When postprocessing a FLOTRAN analysis, I get a series of errors regarding the available memory. How can I avoid this?


On typical Windows systems, the maximum address space available to ANSYS is 2GB. However, once you are in the middle of an ANSYS run, this 2GB is broken up into pieces/blocks. Some blocks of memory are being used by arrays allocated by ANSYS. Other blocks of memory are being used by DLL`s (sometimes ANSYS DLL`s and sometimes system DLL`s). So when ANSYS needs large blocks of contiguous memory from the system, the system cannot find one to give to ANSYS and so it fails. The memory allocated by ANSYS at the time of failure is already pretty fragmented.

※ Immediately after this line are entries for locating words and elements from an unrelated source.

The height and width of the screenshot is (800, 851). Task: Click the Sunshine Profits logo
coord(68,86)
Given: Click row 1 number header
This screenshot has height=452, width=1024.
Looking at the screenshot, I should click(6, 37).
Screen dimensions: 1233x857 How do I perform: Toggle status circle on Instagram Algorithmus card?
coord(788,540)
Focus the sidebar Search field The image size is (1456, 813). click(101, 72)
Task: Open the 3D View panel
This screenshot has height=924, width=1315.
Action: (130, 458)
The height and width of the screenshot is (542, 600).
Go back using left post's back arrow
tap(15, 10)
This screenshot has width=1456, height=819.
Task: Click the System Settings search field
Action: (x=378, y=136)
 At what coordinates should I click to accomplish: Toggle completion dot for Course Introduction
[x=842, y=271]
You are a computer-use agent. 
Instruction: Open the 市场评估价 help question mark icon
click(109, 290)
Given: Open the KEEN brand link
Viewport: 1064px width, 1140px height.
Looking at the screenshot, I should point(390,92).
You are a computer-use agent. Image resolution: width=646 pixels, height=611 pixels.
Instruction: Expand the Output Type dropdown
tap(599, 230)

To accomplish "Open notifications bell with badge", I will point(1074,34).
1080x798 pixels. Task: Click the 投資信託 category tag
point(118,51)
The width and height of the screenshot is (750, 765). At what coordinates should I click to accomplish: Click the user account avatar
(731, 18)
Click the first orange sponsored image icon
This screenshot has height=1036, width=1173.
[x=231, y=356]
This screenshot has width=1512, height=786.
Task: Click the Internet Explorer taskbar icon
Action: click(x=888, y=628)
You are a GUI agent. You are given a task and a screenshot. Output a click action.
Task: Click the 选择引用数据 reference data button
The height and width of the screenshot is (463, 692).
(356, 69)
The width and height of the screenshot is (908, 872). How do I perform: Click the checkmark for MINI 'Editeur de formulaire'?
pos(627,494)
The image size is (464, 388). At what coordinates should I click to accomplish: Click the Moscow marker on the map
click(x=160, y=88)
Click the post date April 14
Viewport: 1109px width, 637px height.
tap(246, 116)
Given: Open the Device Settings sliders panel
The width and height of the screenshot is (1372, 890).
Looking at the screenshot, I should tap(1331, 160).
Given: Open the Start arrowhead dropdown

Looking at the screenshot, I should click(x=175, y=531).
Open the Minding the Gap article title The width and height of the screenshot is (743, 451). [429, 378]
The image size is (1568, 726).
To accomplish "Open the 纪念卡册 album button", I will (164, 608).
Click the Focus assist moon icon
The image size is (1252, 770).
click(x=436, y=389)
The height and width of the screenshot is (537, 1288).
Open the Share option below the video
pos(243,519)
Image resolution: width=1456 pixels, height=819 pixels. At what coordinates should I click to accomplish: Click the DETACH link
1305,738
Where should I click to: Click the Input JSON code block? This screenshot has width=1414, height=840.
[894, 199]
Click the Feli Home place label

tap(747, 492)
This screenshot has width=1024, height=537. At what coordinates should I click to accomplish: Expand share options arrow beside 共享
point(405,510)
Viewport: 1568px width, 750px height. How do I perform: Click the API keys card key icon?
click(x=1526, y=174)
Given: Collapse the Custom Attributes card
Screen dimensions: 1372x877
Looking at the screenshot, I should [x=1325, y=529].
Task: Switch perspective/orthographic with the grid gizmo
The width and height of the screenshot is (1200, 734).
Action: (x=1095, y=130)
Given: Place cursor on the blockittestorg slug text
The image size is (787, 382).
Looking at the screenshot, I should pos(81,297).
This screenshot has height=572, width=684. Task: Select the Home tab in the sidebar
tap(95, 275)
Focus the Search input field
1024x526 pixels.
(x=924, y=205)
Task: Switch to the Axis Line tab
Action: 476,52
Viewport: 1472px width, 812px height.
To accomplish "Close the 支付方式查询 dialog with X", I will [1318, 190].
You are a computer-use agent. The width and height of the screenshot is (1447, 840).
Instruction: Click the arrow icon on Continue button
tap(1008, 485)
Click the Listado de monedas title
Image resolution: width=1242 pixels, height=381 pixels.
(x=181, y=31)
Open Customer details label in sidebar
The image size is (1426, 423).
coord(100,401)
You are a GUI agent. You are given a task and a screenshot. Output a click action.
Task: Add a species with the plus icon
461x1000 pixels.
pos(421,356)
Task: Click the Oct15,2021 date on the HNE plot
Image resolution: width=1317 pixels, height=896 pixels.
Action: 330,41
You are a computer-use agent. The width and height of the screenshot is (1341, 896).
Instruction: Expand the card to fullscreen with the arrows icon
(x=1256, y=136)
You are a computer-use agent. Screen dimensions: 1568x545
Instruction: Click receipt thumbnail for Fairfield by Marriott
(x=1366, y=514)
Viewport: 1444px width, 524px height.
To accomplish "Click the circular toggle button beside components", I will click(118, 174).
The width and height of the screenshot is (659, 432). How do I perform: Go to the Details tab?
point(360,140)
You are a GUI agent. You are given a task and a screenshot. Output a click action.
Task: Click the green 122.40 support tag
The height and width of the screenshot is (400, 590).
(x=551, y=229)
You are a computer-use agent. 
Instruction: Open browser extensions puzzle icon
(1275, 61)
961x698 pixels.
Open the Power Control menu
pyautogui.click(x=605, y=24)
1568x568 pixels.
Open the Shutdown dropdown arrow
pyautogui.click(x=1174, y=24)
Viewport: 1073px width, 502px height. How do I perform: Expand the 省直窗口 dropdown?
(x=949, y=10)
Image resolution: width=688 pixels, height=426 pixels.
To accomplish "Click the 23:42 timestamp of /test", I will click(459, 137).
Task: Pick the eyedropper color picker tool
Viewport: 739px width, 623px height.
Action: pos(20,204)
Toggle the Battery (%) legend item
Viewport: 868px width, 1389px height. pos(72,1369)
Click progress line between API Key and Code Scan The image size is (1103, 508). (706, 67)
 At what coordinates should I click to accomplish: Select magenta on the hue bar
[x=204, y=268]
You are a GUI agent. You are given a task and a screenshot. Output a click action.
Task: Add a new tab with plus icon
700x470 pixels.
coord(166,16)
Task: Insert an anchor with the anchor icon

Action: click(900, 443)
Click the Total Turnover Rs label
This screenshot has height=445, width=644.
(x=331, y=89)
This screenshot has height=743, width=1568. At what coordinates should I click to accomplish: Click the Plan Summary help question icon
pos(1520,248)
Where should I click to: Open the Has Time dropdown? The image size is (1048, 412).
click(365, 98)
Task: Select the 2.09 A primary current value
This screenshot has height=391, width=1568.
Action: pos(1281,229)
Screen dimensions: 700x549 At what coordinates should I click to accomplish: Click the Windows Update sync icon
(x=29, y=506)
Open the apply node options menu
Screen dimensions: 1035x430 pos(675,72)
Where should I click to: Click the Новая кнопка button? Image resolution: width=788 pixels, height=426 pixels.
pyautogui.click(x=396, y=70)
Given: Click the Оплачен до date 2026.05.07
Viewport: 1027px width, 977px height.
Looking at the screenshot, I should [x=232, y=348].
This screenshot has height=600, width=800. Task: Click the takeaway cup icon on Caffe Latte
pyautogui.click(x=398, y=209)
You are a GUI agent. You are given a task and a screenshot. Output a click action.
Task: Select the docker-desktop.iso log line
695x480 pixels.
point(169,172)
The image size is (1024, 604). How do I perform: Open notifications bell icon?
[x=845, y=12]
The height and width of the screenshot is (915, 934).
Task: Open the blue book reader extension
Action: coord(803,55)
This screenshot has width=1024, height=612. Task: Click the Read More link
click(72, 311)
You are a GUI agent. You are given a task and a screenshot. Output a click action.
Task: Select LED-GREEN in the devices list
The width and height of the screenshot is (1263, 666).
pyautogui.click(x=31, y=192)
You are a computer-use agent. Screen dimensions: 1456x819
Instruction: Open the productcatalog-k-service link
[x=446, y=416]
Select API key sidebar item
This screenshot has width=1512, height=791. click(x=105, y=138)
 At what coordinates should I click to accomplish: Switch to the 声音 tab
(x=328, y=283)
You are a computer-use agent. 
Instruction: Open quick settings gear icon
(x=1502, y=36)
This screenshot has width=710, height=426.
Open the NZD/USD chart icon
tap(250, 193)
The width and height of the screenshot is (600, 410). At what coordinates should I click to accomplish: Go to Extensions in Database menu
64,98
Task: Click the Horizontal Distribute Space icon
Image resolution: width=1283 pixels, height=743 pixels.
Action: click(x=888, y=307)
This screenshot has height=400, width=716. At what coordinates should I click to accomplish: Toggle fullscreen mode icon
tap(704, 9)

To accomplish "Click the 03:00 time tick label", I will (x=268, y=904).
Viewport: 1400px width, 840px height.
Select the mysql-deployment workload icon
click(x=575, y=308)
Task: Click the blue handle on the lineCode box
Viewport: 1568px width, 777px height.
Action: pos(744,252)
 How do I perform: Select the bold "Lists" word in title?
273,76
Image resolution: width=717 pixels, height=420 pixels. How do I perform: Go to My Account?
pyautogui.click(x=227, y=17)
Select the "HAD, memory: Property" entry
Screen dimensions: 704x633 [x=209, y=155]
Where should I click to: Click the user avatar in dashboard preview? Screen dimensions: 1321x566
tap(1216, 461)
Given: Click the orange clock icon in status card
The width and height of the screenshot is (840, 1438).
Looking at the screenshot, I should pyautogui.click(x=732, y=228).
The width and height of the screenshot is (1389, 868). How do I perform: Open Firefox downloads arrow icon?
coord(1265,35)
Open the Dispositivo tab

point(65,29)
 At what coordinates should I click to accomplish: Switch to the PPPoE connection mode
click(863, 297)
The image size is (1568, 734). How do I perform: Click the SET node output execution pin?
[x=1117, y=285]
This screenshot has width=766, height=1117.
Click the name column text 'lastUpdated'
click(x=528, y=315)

The fix is either to start ANSYS with a larger -m value or to run on a 64-bit Windows machine. With 64-bit memory address space, ANSYS can always find contiguous blocks of memory to address. By starting ANSYS with a larger -m value, that forces the program to grab 1 large block of memory address space from the system when ANSYS starts. That way ANSYS can work from that 1 large block of memory which no DLL can fragment. By default, ANSYS allocates 256 (MB). You may want to start with a -m value of 1000->1500. Also, if you are using WinXP, you may want to try the /3GB switch. This allows ANSYS to address 3GB of memory instead of 2GB of memory.